There is no denying a growing desperation to put food on the table.
Toronto’s Daily Bread Food Bank says it has seen a sharp decline in donations in recent years, along with a steep increase in users — many of whom, ideally, should not need their services.
“A third of individuals who make use of food banks have full-time employment, yet they can’t make ends meet,” CEO Neil Hetherington told Global News.
“We have a whole host of things that are systemically broken.”
Hetherington says Daily Bread, like other food banks across Canada, is making efforts to advocate for measures like a universal basic income and more affordable housing.

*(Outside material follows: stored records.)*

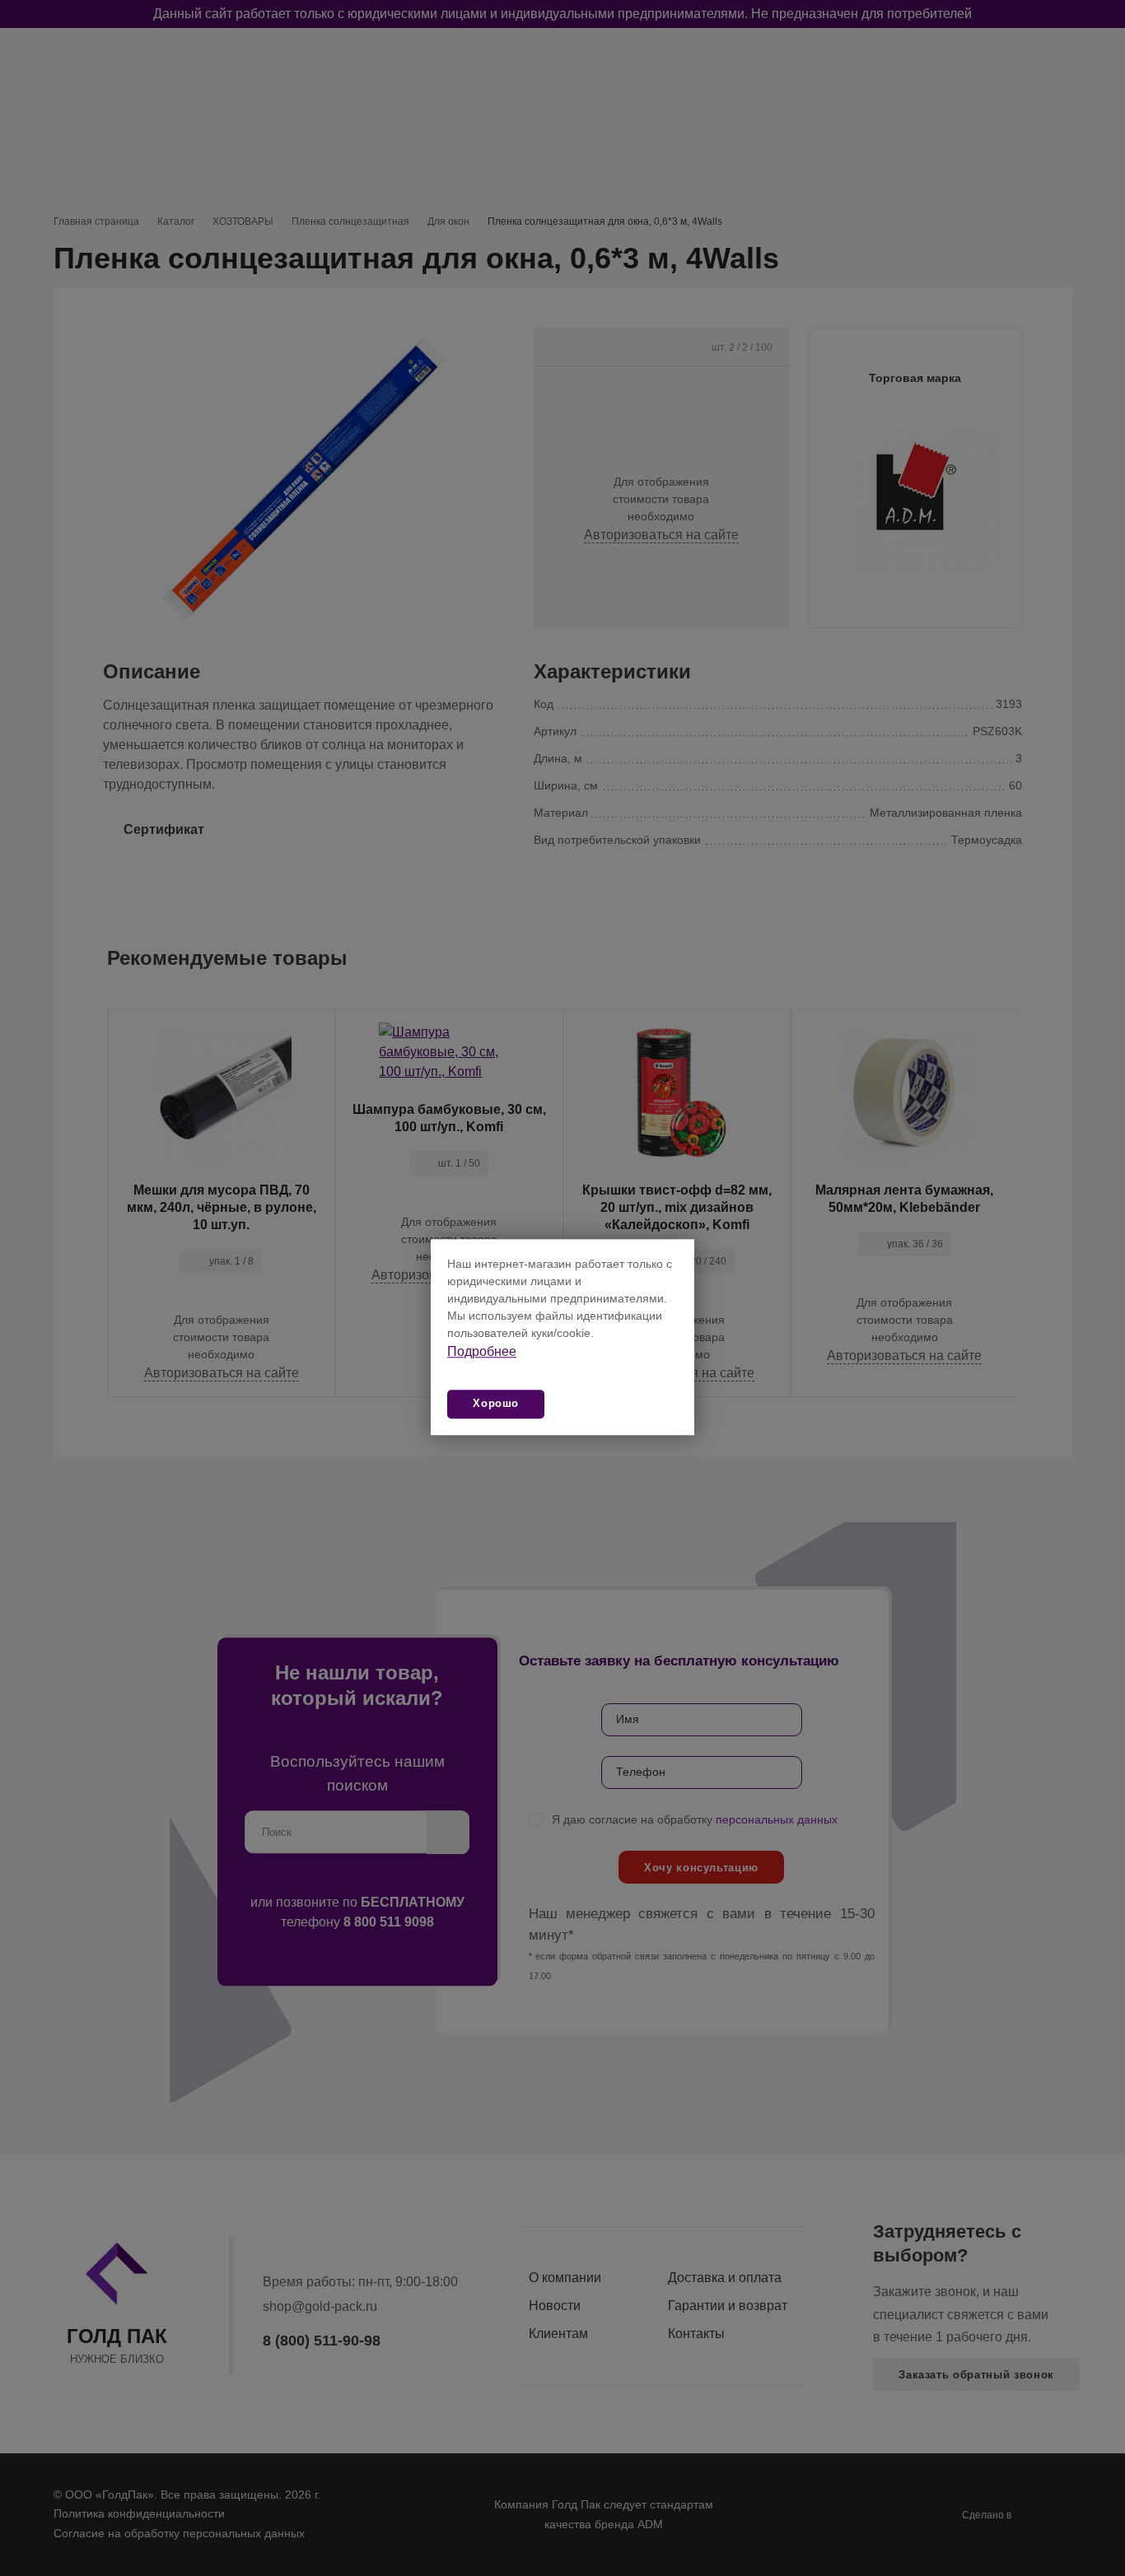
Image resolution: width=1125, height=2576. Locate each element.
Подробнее (481, 1351)
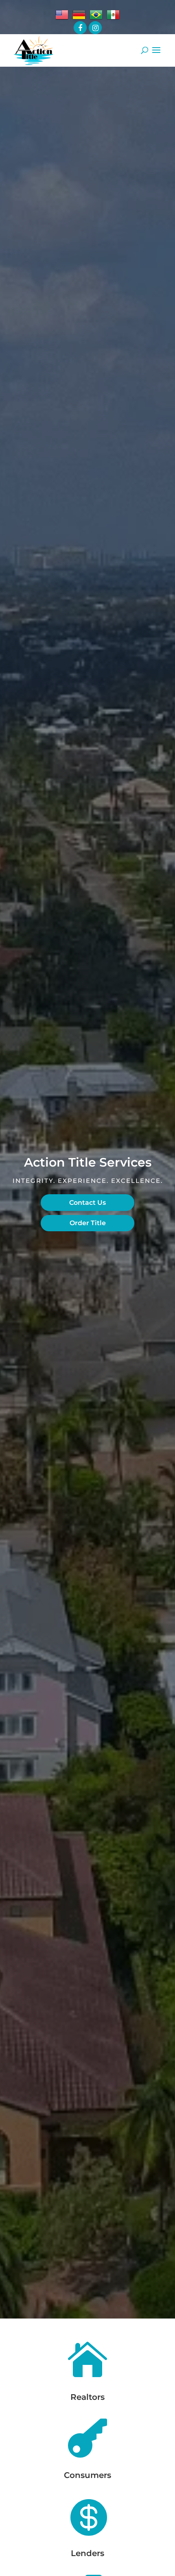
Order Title (88, 1223)
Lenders (87, 2553)
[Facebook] (80, 27)
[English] (61, 14)
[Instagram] (95, 27)
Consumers (87, 2475)
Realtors (87, 2397)
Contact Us (87, 1202)
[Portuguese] (96, 14)
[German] (78, 14)
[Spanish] (113, 14)
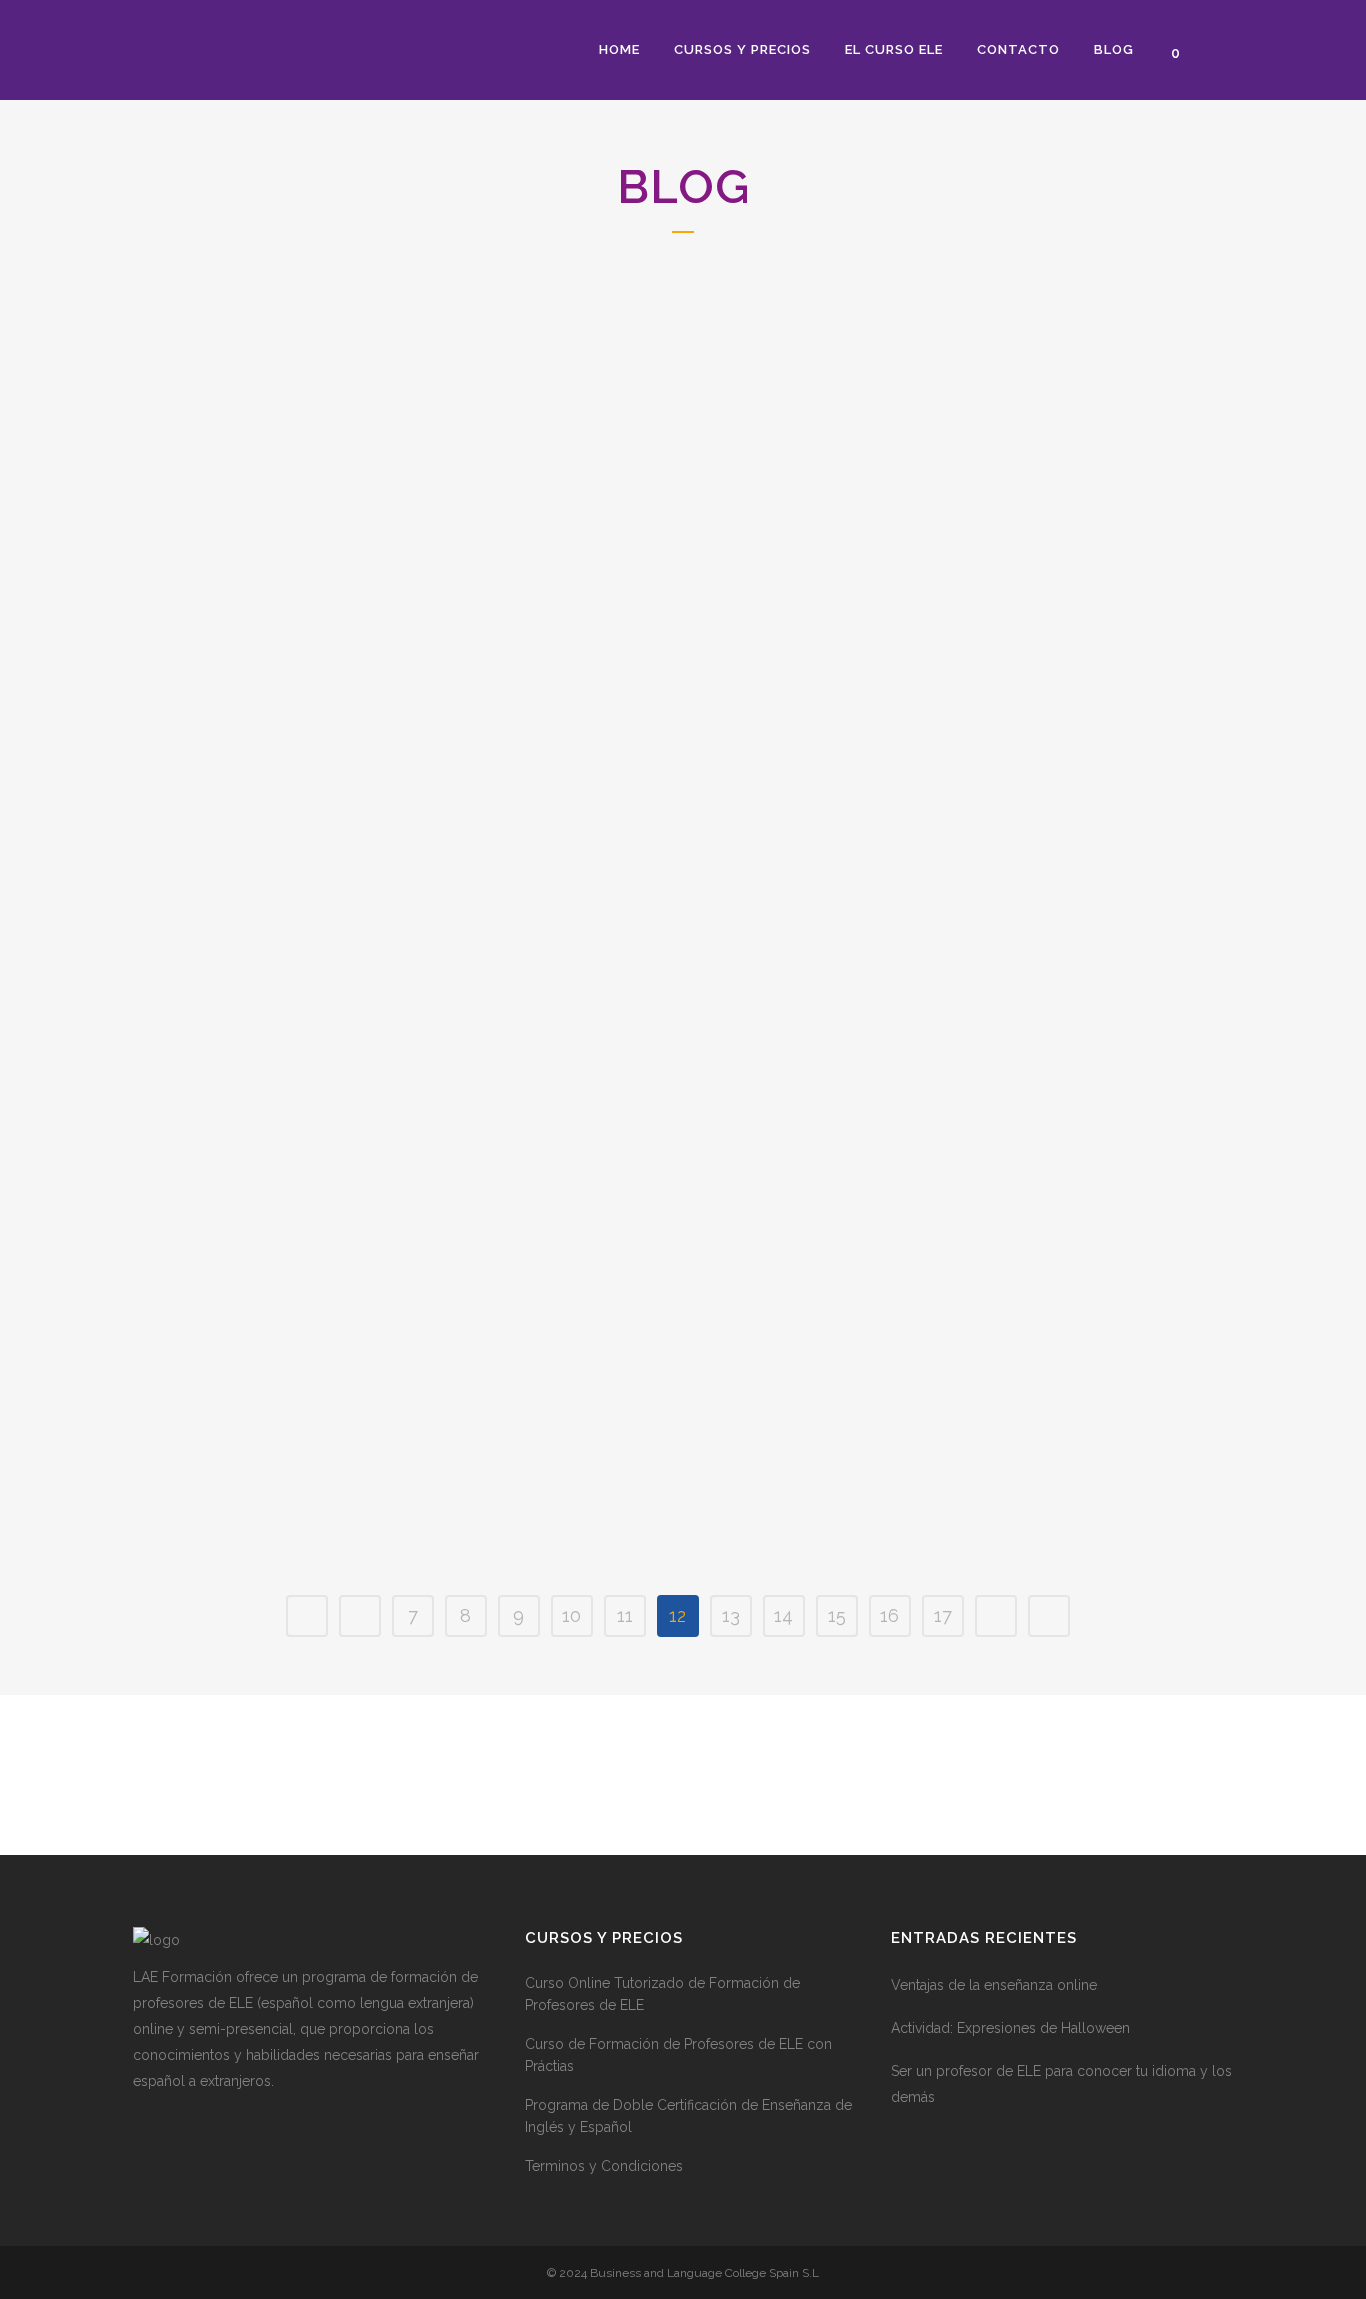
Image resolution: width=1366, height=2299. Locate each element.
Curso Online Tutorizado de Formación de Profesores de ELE (662, 1994)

In the meantime, Sylvain Charlebois, director of Dalhousie University’s Agrifood Analytics Lab, says food theft is up, and that it does have an impact on the bottom lines of retailers big and small. He told Global News, though, that big grocers are not necessarily as concerned about smaller cases of shoplifting.
“The bigger issue, of course, is organized crime,” he said.
“They can steal thousands and thousands of dollars to resell in the black market, and often restaurant operators will buy these products. There’s actually a market for these products.”
Alfano says he has not personally seen an uptick in the smaller cases that he works on. If it is happening more often he wonders if, perhaps, charges just are not being laid as often.
“I just think loss prevention officers are recognizing the circumstances and they’re using their discretion in a way that reflects that.”